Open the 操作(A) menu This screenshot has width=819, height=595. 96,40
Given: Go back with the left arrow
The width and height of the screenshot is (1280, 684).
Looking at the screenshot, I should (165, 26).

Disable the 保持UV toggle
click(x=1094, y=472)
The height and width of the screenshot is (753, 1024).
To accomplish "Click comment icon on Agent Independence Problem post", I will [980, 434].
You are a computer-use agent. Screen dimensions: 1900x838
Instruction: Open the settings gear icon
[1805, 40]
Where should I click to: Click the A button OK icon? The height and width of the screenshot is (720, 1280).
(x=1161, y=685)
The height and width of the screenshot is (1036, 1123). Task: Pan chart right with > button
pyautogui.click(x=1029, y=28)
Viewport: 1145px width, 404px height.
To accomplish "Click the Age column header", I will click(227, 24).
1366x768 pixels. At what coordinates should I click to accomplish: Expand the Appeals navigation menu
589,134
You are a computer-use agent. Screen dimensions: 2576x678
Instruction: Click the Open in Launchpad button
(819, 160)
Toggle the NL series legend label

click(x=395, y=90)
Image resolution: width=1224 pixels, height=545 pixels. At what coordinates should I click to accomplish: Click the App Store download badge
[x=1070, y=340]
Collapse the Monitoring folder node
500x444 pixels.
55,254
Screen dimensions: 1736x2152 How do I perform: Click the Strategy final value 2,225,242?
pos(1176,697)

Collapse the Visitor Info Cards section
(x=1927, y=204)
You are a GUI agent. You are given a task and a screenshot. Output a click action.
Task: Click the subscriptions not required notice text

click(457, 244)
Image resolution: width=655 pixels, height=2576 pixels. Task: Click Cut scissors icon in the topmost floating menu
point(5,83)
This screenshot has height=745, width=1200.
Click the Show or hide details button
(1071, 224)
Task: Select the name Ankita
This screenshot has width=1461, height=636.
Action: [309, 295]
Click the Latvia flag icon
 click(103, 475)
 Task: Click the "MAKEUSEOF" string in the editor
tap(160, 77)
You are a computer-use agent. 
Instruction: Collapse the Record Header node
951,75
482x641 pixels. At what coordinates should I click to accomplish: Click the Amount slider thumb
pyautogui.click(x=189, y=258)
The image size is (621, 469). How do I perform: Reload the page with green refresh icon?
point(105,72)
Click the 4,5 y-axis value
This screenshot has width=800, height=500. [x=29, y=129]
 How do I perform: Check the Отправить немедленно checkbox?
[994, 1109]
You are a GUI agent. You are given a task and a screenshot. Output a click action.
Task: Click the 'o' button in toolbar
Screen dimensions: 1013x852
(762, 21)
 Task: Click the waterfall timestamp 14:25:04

Problem details » Out of the records above, pull the lines that include the word "computer".

Response »
You are a computer-use agent. Screen dimensions: 1900x838
You are a computer-use agent. Screen dimensions: 2576x678
You are a computer-use agent. 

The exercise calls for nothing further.